* _WHAT IS NEEDED_:
Lines before the one containing "Ngoại hạng Anh (192, 1927)" are excluded; retype that line and all remaining lines of the material exactly.

[[ AVAILABLE DATA open ]]

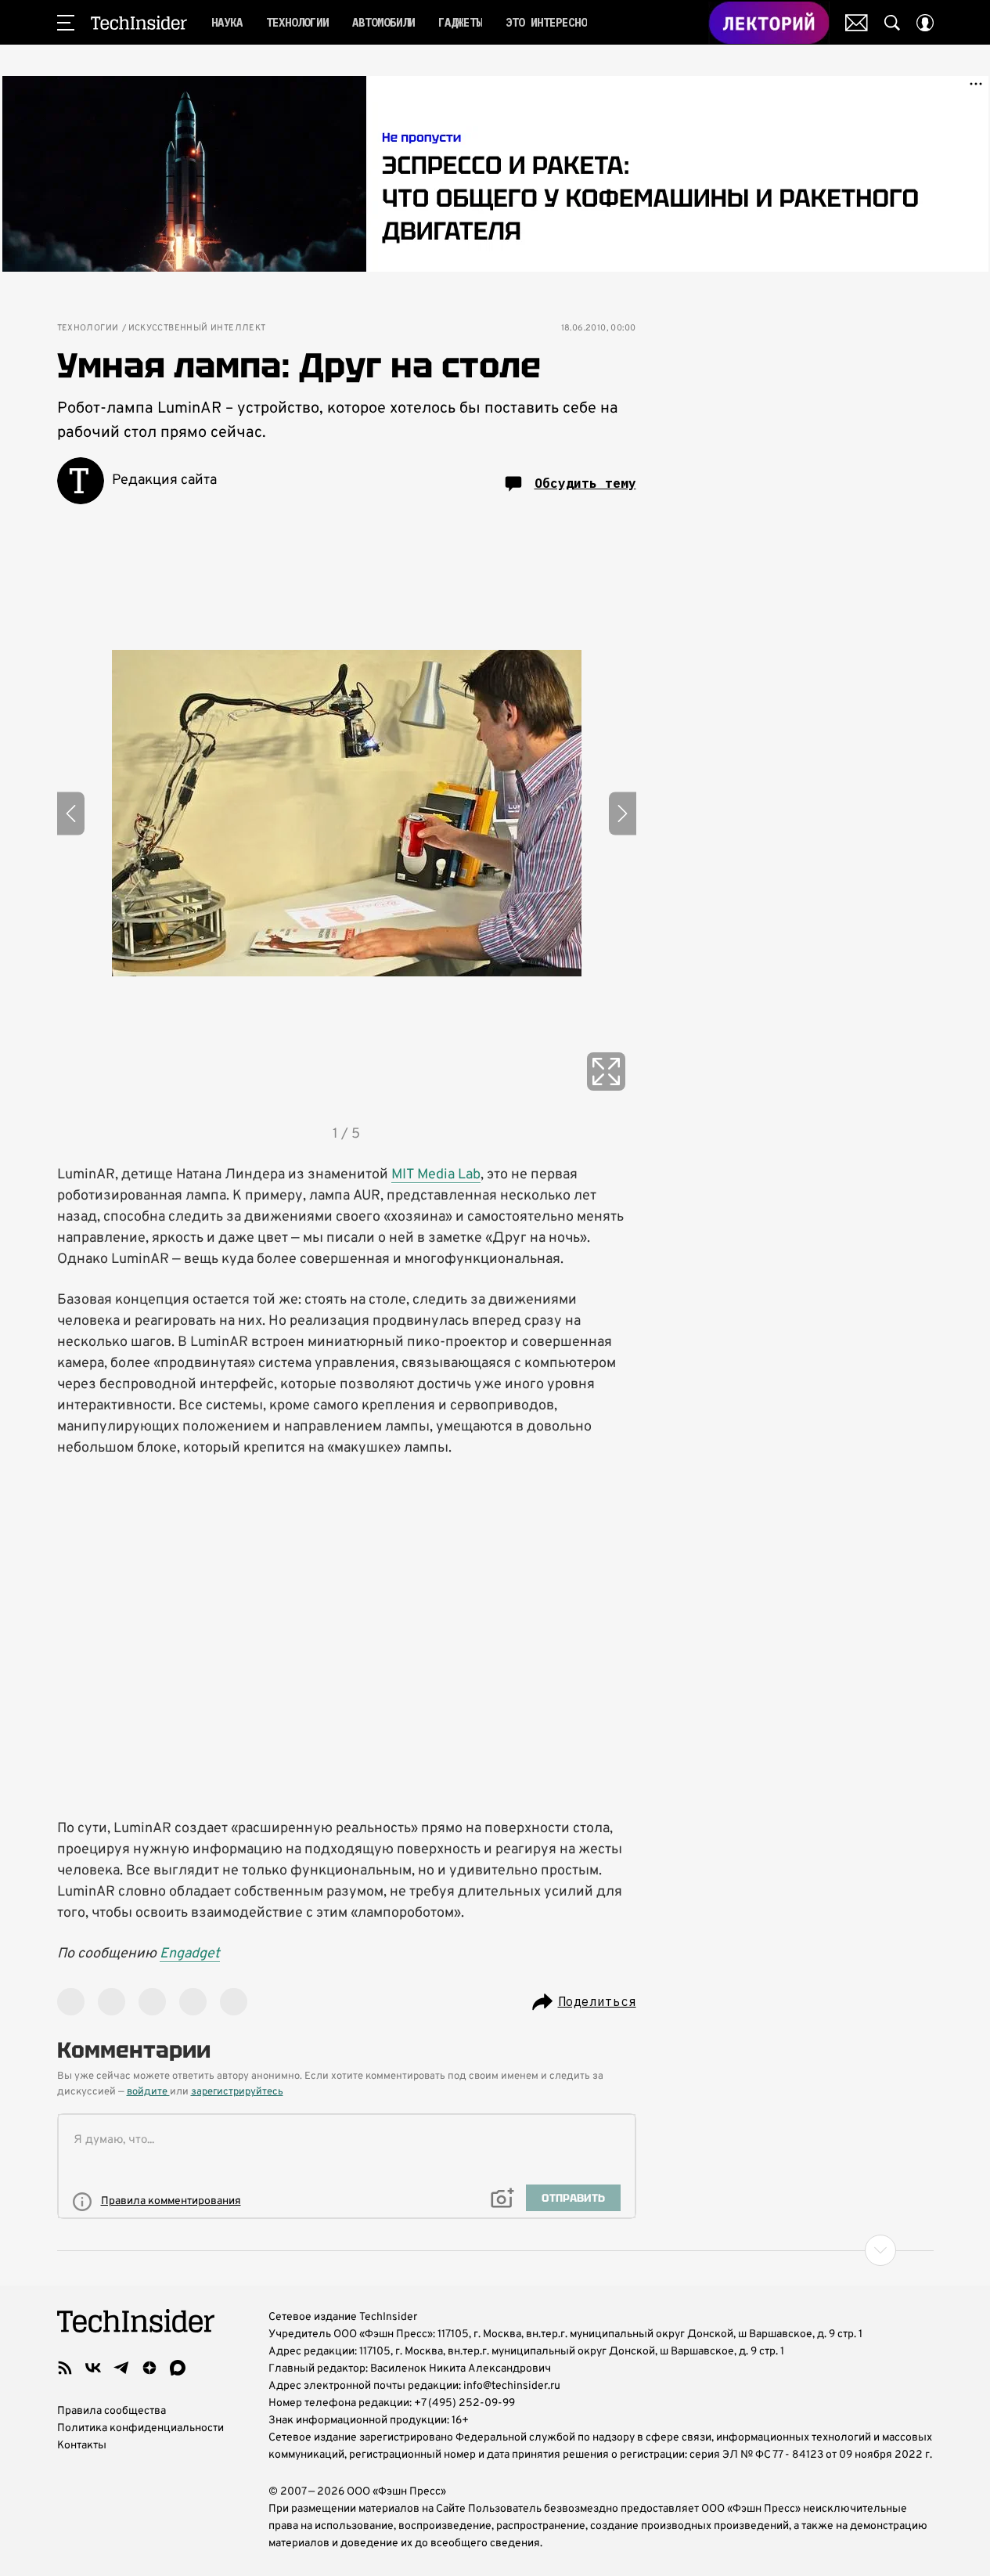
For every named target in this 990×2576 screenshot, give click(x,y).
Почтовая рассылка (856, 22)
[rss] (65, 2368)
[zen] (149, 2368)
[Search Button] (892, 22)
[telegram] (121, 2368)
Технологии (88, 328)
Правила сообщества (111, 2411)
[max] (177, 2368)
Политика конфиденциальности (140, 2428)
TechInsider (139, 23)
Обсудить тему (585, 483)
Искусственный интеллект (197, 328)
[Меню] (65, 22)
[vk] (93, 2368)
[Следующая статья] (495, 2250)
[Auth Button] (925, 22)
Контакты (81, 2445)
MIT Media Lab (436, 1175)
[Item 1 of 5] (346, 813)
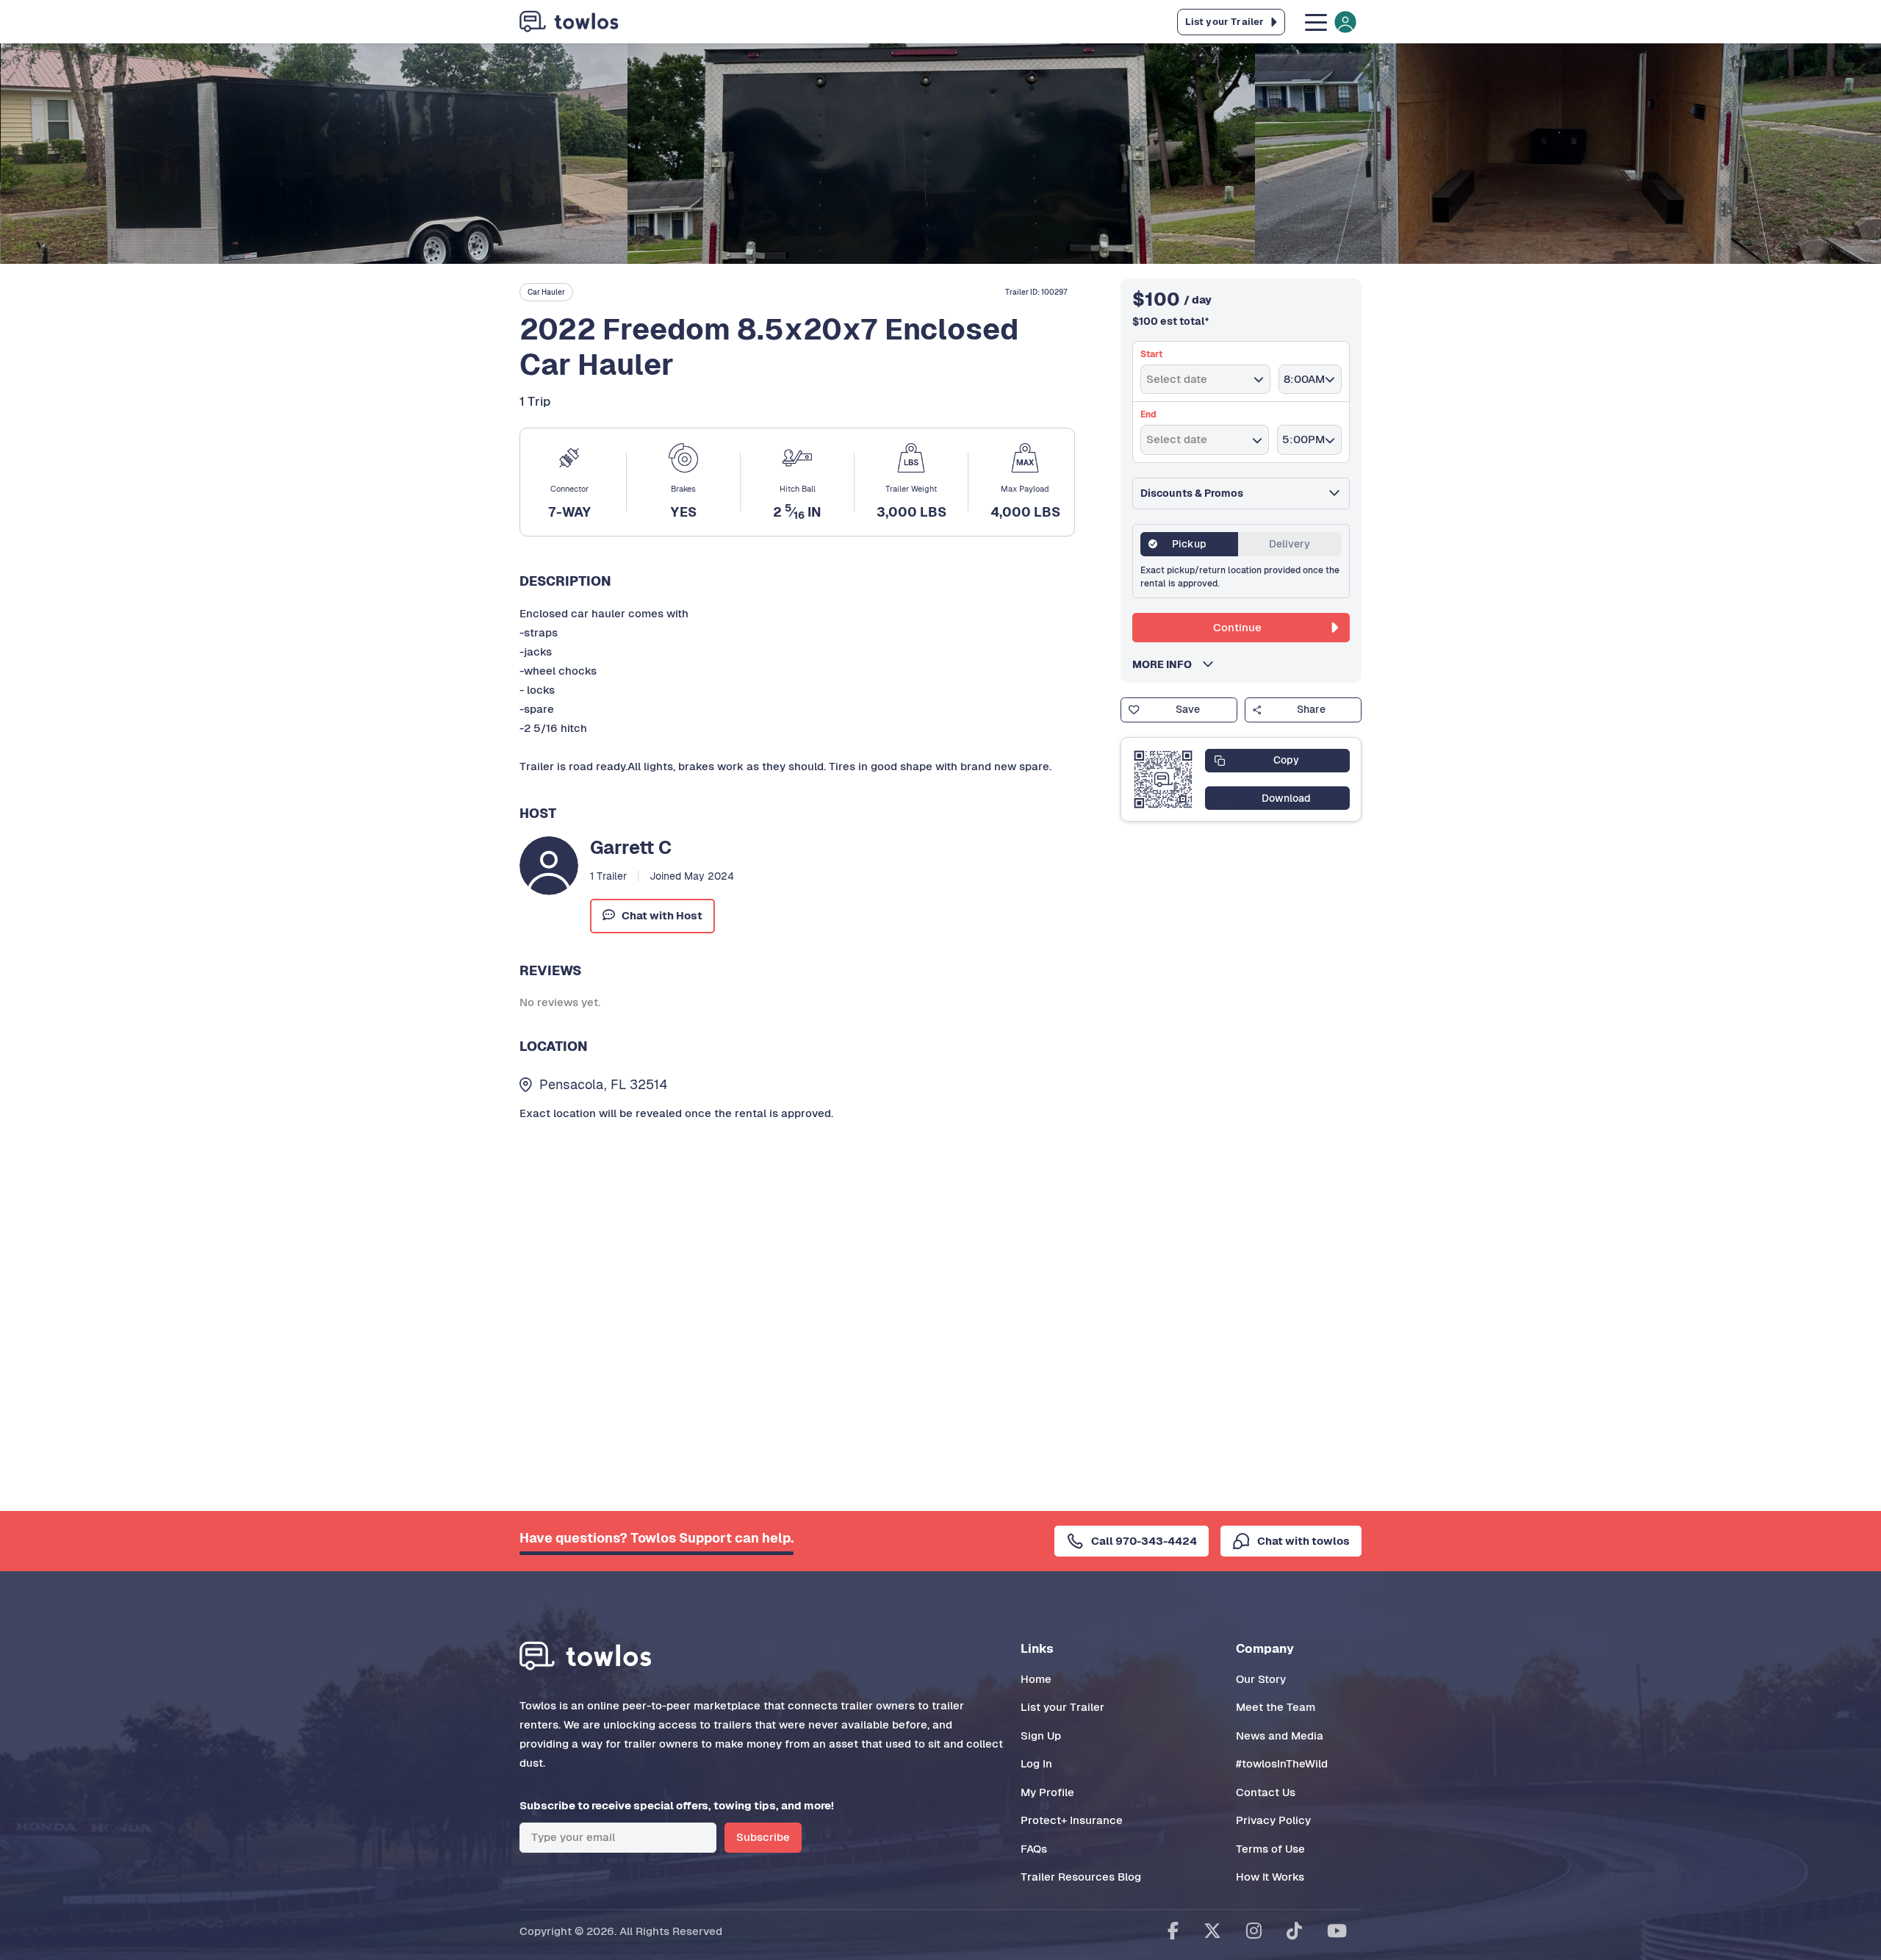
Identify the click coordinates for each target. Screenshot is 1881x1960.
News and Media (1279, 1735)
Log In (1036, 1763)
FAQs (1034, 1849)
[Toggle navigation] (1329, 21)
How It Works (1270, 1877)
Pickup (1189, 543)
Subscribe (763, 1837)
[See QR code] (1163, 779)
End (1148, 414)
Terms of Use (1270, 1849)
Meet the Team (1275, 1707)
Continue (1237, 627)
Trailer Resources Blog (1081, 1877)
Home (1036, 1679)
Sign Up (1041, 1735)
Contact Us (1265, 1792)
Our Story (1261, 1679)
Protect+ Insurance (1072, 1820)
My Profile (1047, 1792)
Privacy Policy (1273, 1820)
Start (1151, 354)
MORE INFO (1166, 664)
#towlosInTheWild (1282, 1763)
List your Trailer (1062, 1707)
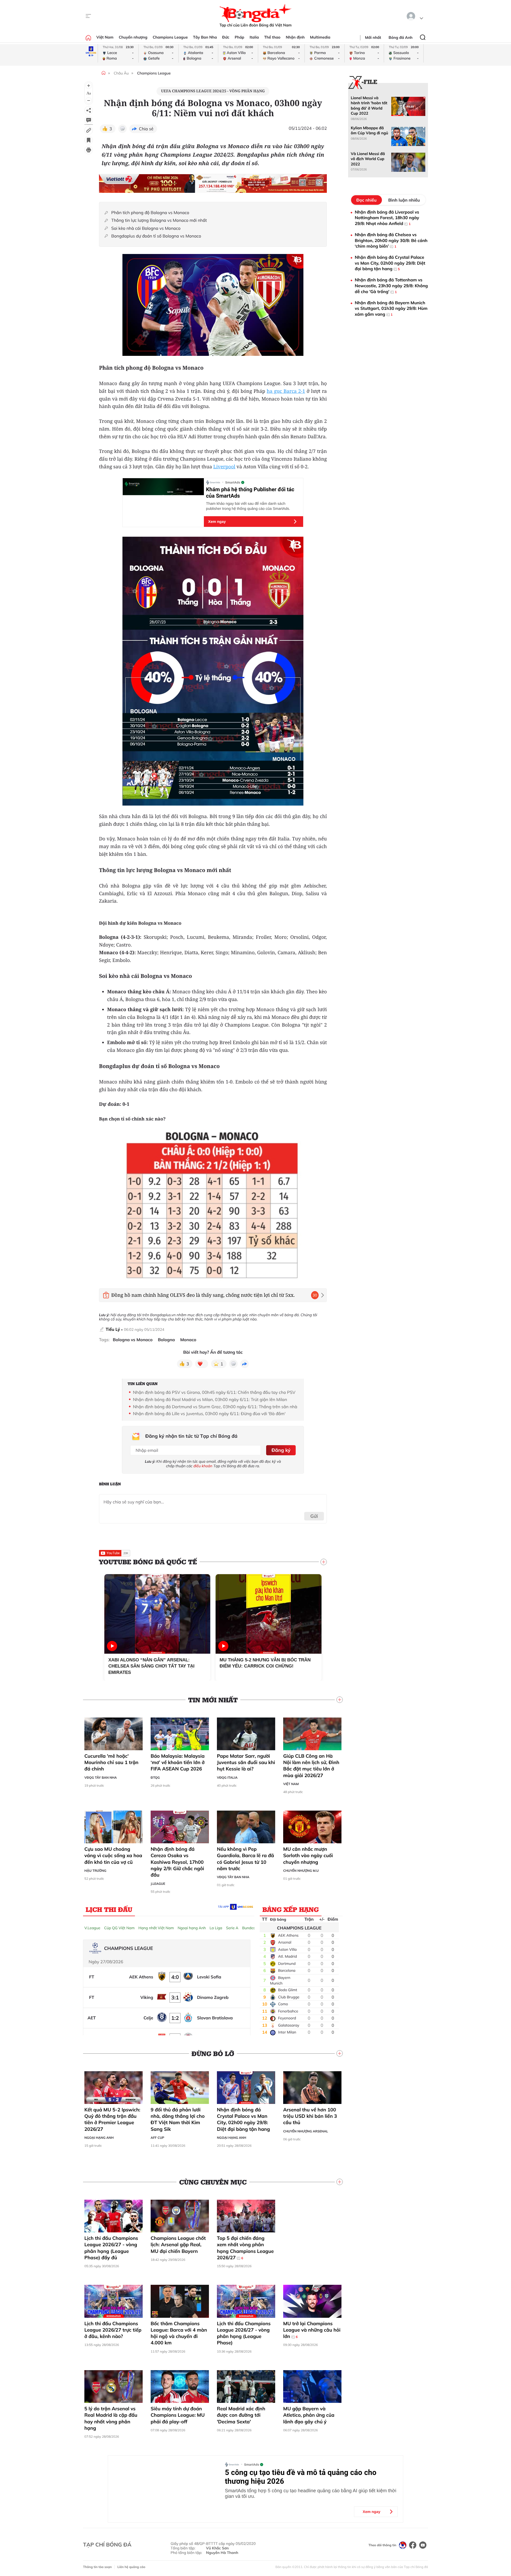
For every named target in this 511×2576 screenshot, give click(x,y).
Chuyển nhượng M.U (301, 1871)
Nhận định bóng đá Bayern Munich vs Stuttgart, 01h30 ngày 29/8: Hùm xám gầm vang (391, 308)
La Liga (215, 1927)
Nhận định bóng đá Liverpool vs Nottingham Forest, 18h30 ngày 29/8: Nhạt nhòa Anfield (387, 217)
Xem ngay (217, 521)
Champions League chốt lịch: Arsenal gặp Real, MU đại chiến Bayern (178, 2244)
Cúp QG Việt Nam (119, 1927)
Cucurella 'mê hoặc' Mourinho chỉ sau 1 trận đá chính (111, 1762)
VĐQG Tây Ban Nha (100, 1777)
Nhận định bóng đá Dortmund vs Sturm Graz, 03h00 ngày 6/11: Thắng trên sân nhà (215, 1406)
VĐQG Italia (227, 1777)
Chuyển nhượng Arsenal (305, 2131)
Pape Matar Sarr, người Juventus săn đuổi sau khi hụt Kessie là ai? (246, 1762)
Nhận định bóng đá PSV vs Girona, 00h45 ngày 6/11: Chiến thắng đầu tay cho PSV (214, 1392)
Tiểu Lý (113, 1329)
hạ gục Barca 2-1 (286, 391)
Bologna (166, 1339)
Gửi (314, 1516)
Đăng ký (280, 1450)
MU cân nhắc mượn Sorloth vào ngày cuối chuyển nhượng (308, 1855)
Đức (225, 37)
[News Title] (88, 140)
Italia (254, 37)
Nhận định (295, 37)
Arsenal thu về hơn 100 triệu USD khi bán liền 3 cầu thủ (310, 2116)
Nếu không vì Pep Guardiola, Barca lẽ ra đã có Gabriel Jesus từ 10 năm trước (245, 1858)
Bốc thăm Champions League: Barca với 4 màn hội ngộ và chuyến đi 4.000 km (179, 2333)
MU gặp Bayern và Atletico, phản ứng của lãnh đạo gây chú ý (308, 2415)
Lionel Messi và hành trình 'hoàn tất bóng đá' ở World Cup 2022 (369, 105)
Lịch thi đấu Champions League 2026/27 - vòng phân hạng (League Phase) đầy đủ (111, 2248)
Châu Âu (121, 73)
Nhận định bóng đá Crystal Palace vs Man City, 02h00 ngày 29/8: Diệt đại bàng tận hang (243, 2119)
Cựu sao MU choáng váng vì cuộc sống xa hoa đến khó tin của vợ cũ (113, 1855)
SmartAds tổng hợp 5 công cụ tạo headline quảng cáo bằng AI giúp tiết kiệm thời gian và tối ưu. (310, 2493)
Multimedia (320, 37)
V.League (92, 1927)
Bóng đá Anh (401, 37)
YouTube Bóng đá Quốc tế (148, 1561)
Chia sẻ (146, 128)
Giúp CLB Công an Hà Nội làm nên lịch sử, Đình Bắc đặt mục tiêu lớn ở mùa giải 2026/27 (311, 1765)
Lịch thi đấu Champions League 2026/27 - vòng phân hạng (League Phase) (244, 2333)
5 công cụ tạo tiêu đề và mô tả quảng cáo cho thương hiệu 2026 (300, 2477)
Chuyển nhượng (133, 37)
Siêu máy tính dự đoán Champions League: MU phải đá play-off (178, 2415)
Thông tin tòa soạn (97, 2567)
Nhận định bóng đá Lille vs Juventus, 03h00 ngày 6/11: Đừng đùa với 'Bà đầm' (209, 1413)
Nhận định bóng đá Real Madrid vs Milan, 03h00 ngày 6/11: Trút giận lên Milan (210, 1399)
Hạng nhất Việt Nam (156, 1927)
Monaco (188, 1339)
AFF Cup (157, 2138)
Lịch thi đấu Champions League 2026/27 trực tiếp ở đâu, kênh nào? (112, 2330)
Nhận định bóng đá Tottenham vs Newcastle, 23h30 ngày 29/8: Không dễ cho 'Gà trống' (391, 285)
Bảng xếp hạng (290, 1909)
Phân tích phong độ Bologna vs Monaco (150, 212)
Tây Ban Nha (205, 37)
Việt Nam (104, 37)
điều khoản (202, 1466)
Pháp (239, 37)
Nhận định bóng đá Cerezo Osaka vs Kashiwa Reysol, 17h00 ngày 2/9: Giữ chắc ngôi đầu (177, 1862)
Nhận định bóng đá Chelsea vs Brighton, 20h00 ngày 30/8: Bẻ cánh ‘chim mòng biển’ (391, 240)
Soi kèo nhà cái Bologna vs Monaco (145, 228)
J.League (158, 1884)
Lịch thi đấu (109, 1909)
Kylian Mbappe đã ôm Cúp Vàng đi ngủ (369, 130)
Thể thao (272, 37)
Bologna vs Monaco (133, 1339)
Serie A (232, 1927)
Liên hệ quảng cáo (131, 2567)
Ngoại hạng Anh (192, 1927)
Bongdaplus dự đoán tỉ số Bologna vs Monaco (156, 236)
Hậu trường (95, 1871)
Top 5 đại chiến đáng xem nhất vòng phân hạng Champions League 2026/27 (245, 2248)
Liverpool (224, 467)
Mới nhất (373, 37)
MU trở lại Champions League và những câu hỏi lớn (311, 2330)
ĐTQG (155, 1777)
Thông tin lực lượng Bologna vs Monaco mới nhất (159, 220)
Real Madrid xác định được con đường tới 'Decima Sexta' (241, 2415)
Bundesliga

[[ AVAILABLE DATA closed ]]

* _RESPONSE TO THIS EXERCISE_:
Ngoại hạng Anh (192, 1927)
Bongdaplus dự đoán tỉ số Bologna vs Monaco (156, 236)
Hậu trường (95, 1871)
Top 5 đại chiến đáng xem nhất vòng phân hạng Champions League 2026/27 (245, 2248)
Liverpool (224, 467)
Mới nhất (373, 37)
MU trở lại Champions League và những câu hỏi lớn (311, 2330)
ĐTQG (155, 1777)
Thông tin lực lượng Bologna vs Monaco mới nhất (159, 220)
Real Madrid xác định được con đường tới 'Decima Sexta' (241, 2415)
Bundesliga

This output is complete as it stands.